Page 4 - Севастопольские рассказы
P. 4
**** СЕВАСТОПОЛЬ В ДЕКАБРЕ МЕСЯЦЕ.
Утренняя заря только что начинает окрашивать небосклон над Сапун-горою; темно-синяя
поверхность моря уже сбросила с себя сумрак ночи и ждет первого луча, чтобы заиграть
веселым блеском; с бухты несет холодом и туманом; снега нет – всё черно, но утренний
резкий мороз хватает за лицо и трещит под ногами, и далекий неумолкаемый гул моря,
изредка прерываемый раскатистыми выстрелами в Севастополе, один нарушает тишину
утра. На кораблях глухо бьет 8-я стклянка.

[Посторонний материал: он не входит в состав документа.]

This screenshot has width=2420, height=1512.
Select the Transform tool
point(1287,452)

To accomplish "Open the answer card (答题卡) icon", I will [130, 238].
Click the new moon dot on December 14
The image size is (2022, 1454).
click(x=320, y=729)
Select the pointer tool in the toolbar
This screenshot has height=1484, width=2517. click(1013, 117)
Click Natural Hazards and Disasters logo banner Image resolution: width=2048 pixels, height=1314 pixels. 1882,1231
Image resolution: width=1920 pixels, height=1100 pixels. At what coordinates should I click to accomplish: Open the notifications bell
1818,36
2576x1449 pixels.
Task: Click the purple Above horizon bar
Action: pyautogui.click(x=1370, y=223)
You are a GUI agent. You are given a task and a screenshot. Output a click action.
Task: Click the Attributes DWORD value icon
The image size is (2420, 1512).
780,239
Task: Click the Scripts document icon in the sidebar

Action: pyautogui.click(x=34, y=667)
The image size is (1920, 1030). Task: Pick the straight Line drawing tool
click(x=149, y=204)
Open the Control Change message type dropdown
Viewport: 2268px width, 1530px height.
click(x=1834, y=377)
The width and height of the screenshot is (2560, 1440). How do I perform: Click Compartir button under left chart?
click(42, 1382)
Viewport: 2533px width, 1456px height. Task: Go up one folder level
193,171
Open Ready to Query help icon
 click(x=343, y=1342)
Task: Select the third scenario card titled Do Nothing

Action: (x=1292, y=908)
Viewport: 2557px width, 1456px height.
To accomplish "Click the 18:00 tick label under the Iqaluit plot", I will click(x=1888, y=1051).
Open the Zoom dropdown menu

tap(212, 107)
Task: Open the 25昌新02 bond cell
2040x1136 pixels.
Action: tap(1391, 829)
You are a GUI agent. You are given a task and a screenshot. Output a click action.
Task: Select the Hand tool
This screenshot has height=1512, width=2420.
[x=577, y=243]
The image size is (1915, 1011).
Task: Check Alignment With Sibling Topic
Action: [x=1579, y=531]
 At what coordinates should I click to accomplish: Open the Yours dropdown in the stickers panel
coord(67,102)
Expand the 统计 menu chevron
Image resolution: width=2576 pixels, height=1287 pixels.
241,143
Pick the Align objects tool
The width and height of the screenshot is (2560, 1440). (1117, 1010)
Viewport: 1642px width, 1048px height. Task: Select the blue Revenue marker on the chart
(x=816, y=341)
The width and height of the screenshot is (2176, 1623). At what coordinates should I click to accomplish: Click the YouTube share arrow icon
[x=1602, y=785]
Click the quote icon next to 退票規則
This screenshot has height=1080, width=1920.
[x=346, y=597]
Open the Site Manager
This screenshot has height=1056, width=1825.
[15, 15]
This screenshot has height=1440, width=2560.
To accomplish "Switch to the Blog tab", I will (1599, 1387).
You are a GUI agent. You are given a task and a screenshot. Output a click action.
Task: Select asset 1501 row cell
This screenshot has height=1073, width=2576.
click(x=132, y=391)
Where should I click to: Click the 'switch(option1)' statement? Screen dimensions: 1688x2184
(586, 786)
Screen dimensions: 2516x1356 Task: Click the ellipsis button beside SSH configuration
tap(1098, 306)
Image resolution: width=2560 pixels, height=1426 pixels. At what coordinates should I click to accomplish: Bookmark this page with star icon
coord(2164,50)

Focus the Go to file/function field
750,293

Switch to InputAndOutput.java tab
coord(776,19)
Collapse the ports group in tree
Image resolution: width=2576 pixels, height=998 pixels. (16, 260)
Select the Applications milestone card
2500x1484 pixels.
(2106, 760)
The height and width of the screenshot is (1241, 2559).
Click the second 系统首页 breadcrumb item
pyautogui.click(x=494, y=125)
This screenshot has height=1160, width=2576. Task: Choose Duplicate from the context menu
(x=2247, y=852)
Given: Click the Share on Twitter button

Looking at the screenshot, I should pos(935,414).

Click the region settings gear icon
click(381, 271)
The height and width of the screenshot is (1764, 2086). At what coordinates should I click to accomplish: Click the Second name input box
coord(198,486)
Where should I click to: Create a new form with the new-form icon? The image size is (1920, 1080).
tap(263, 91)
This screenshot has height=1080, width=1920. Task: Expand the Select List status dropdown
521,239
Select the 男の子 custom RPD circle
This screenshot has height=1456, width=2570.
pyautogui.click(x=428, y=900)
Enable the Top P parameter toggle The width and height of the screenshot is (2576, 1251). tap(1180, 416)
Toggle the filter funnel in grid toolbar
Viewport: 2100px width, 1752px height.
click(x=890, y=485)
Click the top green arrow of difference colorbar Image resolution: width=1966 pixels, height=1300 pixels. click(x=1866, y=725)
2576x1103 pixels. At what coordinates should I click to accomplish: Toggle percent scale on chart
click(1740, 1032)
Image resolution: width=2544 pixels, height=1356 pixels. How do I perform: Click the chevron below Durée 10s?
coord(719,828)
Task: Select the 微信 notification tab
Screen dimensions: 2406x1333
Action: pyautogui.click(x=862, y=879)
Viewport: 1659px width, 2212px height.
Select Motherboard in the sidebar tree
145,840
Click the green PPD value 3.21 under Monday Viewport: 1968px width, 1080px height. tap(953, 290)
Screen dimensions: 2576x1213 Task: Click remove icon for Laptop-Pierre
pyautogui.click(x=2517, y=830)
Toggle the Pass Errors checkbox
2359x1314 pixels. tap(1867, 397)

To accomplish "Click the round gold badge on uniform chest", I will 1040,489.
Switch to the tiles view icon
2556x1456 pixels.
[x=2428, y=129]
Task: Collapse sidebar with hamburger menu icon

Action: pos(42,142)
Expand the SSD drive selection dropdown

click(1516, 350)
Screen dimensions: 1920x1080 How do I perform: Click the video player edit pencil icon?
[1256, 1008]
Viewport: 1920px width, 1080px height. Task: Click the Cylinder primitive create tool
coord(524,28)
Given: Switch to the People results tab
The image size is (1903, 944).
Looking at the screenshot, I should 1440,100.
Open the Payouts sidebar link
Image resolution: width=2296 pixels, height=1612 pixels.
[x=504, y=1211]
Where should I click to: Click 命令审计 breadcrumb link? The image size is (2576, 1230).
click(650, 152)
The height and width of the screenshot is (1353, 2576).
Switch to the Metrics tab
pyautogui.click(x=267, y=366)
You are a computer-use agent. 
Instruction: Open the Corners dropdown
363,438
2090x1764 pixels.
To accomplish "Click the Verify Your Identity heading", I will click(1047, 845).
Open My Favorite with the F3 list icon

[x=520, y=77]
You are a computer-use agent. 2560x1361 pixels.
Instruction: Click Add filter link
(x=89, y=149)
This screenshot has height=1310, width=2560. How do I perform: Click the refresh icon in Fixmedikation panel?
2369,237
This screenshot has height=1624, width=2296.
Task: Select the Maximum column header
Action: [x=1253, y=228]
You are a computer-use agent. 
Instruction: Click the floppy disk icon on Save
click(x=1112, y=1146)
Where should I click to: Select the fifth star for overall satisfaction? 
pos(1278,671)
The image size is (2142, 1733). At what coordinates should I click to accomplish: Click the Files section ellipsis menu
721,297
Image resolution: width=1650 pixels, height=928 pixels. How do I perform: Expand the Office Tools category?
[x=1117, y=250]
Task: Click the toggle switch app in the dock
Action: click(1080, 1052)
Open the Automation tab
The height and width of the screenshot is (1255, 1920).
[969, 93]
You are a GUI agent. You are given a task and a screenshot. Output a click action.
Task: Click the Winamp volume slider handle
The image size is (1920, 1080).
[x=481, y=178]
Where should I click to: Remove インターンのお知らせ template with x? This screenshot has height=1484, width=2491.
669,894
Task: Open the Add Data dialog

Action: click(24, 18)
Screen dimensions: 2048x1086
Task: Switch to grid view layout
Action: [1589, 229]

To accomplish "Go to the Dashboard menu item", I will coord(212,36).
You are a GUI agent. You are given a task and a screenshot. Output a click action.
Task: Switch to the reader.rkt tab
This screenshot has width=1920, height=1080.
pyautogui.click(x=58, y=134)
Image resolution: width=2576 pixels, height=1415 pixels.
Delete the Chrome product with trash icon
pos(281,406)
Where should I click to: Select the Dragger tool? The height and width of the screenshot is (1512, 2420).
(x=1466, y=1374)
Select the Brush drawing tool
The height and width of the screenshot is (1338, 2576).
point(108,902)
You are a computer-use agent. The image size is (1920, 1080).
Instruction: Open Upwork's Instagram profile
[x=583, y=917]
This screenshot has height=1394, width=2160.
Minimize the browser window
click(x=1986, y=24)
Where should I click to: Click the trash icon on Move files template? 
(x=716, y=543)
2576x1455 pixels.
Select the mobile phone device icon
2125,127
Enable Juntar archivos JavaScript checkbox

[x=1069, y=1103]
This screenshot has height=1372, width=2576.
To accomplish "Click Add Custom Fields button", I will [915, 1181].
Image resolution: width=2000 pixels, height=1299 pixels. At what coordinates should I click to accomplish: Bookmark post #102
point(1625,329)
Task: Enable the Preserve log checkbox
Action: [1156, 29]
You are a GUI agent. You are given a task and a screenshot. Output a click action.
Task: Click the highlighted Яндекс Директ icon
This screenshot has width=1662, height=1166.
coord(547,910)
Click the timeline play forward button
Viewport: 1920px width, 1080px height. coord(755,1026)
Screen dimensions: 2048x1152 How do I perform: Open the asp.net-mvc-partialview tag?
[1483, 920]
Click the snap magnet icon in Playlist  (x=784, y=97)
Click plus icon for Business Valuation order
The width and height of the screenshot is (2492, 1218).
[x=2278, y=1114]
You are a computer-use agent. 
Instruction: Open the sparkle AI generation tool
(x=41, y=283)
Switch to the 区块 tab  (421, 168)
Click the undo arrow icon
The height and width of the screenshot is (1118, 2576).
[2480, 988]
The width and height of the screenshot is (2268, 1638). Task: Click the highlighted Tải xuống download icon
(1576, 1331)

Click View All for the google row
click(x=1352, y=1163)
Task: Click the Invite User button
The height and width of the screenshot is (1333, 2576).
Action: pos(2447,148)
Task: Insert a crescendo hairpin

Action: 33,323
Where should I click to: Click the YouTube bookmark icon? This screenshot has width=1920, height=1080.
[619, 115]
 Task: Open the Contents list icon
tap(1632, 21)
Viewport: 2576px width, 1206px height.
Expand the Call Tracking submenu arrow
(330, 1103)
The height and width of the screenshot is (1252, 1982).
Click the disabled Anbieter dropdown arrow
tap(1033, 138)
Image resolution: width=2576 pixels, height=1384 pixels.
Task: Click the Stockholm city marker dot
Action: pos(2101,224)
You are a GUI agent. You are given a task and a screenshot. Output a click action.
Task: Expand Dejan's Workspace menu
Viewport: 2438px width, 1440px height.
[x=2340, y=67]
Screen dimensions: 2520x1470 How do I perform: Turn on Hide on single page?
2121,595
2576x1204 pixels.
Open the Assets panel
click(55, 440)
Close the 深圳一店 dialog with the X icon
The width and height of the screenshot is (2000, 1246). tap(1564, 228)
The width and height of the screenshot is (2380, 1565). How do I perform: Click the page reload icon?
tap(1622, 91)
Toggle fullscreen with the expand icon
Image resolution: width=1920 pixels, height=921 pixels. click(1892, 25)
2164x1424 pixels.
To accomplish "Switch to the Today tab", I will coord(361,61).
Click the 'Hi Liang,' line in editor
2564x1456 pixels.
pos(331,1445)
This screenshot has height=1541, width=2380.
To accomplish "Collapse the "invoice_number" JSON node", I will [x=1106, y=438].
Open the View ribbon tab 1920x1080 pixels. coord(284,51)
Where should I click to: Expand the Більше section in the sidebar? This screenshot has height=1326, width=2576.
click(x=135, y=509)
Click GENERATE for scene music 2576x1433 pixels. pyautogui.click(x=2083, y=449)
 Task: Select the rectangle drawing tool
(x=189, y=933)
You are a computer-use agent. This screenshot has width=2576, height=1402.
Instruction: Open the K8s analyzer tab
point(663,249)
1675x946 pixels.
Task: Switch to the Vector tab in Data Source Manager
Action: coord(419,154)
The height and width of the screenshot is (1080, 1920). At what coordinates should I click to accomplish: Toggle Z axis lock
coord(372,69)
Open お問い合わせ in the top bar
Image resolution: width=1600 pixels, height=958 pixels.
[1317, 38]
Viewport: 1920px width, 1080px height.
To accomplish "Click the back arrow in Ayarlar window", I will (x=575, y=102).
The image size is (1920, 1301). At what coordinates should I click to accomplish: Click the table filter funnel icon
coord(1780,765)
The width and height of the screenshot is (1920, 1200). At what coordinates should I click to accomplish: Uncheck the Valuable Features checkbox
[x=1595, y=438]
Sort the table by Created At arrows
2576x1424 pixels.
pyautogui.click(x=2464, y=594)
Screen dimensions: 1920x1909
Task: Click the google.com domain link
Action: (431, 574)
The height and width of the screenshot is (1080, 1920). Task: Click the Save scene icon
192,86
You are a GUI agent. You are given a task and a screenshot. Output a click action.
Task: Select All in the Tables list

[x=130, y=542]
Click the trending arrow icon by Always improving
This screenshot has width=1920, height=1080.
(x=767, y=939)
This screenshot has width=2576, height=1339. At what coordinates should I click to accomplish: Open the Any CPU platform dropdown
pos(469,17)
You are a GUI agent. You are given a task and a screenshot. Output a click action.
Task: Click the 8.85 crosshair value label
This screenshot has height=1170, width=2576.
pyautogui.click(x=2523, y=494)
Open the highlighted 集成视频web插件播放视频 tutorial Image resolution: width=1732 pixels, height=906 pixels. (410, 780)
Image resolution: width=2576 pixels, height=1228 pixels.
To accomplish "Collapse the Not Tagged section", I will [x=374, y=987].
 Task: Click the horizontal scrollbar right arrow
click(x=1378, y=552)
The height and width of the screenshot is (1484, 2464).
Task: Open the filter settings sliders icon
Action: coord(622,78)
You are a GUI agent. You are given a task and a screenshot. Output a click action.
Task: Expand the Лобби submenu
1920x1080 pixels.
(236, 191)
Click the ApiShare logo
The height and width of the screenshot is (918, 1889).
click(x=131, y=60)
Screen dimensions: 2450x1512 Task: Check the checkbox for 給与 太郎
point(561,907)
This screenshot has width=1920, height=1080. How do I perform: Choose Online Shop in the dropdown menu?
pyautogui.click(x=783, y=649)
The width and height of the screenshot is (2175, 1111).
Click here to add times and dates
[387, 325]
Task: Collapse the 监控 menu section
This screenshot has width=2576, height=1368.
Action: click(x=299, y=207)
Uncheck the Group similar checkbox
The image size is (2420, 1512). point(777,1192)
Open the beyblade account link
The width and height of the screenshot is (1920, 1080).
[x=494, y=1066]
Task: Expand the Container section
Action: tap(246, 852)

На Северной денная деятельность понемногу начинает заменять спокойствие ночи: где
прошла смена часовых, побрякивая ружьями; где доктор уже спешит к госпиталю; где
солдатик вылез из землянки, моет оледенелой водой загорелое лицо, и, оборотясь на
зардевшийся восток, быстро крестясь, молится Богу; где высокая тяжелая
маджара на верблюдах со скрипом протащилась на кладбище хоронить окровавленных
покойников, которыми она чуть не доверху наложена… Вы подходите к пристани – особенный
запах каменного угля, навоза, сырости и говядины поражает вас; тысячи разнородных
предметов – дрова, мясо, туры, мука, железо и т. п. – кучей лежат около пристани; солдаты
разных полков, с мешками и ружьями, без мешков и без ружей, толпятся тут, курят, бранятся,
перетаскивают тяжести на пароход, который, дымясь, стоит около помоста; вольные ялики,
наполненные всякого рода народом – солдатами, моряками, купцами, женщинами –
причаливают и отчаливают от пристани.
– На Графскую, ваше благородие? Пожалуйте, – предлагают вам свои услуги два или три
отставных матроса, вставая из яликов.
Вы выбираете тот, который к вам поближе, шагаете через полусгнивший труп какой-то гнедой
лошади, которая тут в грязи лежит около лодки, и проходите к рулю. Вы отчалили от берега.
Кругом вас блестящее уже на утреннем солнце море, впереди – старый матрос в
верблюжьем пальто и молодой белоголовый мальчик, которые молча усердно работают
веслами. Вы смотрите и на полосатые громады кораблей, близко и далеко рассыпанных по
бухте, и на черные небольшие точки шлюпок, движущихся по блестящей лазури, и на
красивые светлые строения города, окрашенные розовыми лучами утреннего солнца,
виднеющиеся на той стороне, и на пенящуюся белую линию бона и затопленных кораблей, от
которых кой-где грустно торчат черные концы мачт, и на далекий неприятельский флот,
маячащий на хрустальном горизонте моря, и на пенящиеся струи, в которых прыгают
соляные пузырики, поднимаемые веслами; вы слушаете равномерные звуки ударов вёсел,
звуки голосов, по воде долетающих до вас, и величественные звуки стрельбы, которая, как
вам кажется, усиливается в Севастополе.
Не может быть, чтобы при мысли, что и вы в Севастополе, не проникло в душу вашу чувство
какого-то мужества, гордости, и чтоб кровь не стала быстрее обращаться в ваших жилах…
– Ваше благородие! прямо под Кистентина1 держите, – скажет вам старик матрос,
оборотившись назад, чтобы поверить направление, которое вы даете лодке, – вправо руля.
– А на нем пушки-то еще все, – заметит беловолосый парень, проходя мимо корабля и
разглядывая его.
– А то как же: он новый, на нем Корнилов жил, – заметит старик, тоже взглядывая на корабль.
– Вишь ты, где разорвало! – скажет мальчик, после долгого молчания взглядывая на белое
облачко расходящегося дыма, вдруг появившегося высоко-высоко над Южной бухтой и
сопровождаемого резким звуком разрыва бомбы.